Da kommen so manche Erfahrungen zusammen: Gerade rettet uns keine Technologie, kein Egoismus, sondern solidarisches soziales Verhalten. In dieser Langsamkeit erkennen wir im Netz der Infektionen staunend, dass »wir« viel intimer miteinander verbunden sind, als geahnt: »Wir« sind eine Erde mit sieben Kontinenten und 194 Staaten. »Wir« sitzen alle im selben Boot und reagieren mit denselben Gefühlen. Das Wörtchen »Wir« hat unerwartete Hochkonjunktur. Gleichzeitig steigt die gegenseitige soziale Rücksichtnahme und Sorge. Wir verzichten kollektiv auf Freiheiten, um die Ältesten in unseren Gesellschaften zu schützen. Was für ein Krisen-Gewinn! Unlängst brachte es der Moderator der »Tagesthemen« in einem Satz auf den Punkt, der auch aus dem Mund eines weisen Medizinmannes hätte stammen können: »Dieses Land lernt gerade stündlich dazu, was es heißt, das Heute so zu leben, dass wir das Morgen noch verantworten können.«

Kann das Land in der Krise lernen, Dinge anders zu machen? Könnte die Mammut-Investition von 320 Milliarden Euro zur Krisenbewältigung allein in Deutschland jetzt zum Beispiel nicht weiter als staatliches Almosen verteilt werden, sondern als mutiger Einstieg in ein »Allgemeines Grundeinkommen«? Wann, wenn nicht jetzt? Könnte der Zusammenbruch globaler Strukturen nicht dezentral regionale Systeme aufwerten, mit denen dann ökologische und soziale Krisen gemeistert werden können? Groß gedacht: Kann das erzwungene Innehalten die Chance geben für einem Neuanfang mit veränderten Werten und Zielen? Die Chance dazu besteht: Krisen können das möglich machen! Wie sagte die amerikanische Ökonomin Hazel Henderson: »Its a crime to waste a crisis!« – ein »Verbrechen, eine Krise ungenutzt zu lassen«: Man denke nur daran, dass die aktuell spürbare soziale Solidarität die Jauche des Rassismus wegspülen könnte und die AfD daran schlicht verkümmert? Man stelle sich vor, dass egomanische Hohlköpfe wie Trump wegen ihres eigenen Versagens in Krisenzeiten vom Thron fallen. Und die Erdogans, Bolsonaros und Assads gleich mit. Dass Nationalismus und Krieg »out« sind, wenn die Menschheit kollektiv das Gleiche fühlt?
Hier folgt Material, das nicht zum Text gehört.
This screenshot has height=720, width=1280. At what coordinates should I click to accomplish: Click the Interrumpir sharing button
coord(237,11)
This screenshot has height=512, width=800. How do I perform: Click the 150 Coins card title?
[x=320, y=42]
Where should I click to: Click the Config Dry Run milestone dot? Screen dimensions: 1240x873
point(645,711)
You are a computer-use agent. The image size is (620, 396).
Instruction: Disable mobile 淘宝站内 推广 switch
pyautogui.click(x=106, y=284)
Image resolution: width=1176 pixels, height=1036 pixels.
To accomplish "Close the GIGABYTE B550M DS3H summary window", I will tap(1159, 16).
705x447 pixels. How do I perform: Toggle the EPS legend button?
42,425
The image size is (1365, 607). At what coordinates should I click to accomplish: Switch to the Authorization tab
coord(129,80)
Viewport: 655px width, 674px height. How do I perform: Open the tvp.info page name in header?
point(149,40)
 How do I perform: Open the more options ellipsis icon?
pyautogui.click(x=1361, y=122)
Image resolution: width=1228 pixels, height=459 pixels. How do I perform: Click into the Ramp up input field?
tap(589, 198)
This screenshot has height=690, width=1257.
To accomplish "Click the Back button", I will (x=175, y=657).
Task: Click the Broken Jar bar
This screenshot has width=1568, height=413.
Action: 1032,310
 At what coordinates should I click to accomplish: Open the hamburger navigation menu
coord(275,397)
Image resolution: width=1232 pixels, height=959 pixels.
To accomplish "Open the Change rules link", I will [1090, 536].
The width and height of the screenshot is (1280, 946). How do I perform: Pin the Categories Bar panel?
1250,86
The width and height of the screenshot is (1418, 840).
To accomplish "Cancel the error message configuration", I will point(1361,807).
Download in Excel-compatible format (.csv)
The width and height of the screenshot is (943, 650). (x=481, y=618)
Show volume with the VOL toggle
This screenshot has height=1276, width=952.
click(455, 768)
Ja, es ist die Zeit des »Nicht-Wissens«, an dem das »Unerwartete« jederzeit einbrechen kann und alte Sicherheiten wegfallen. Das Nichtwissen beinhaltet aber auch eine enorme Chance, neue Antworten einzuladen, soziale Experimente zu wagen und die Welt mit neuen Augen zu sehen. Als vermeintliches Opfer still darauf zu warten, das Virus zu inhalieren, wäre ein trauriges Programm für diese Tage. Stattdessen steht es an, Luft zu holen. Den Muskel der Imagination zu stärken und sich mit vorsichtiger Zuversicht vorzustellen, was alles passieren könnte, wenn der mögliche Zusammenbruch zum Durchbruch würde! Dass Veränderung passieren wird, ist gewiss. Dass sie schmerzvoll sein kann, steht außer Frage. Sie wird nicht von den Krisenmanagern umgesetzt, die jetzt nur das Schlimmste verhindern, sondern von den einzelnen Menschen, die gerade lernen, neue Erfahrungen machen, tief nachdenken – und reifen! Das gilt es umzusetzen, wenn die Quarantäne endet.

Dr. Geseko von Lüpke arbeitet als Visionssucheleiter, freier Journalist, Buchautor und internationaler Netzwerker. Er lebt in der ökologischen Gemeinschaft Sulzbrunn südlich von Kempten im Allgäu.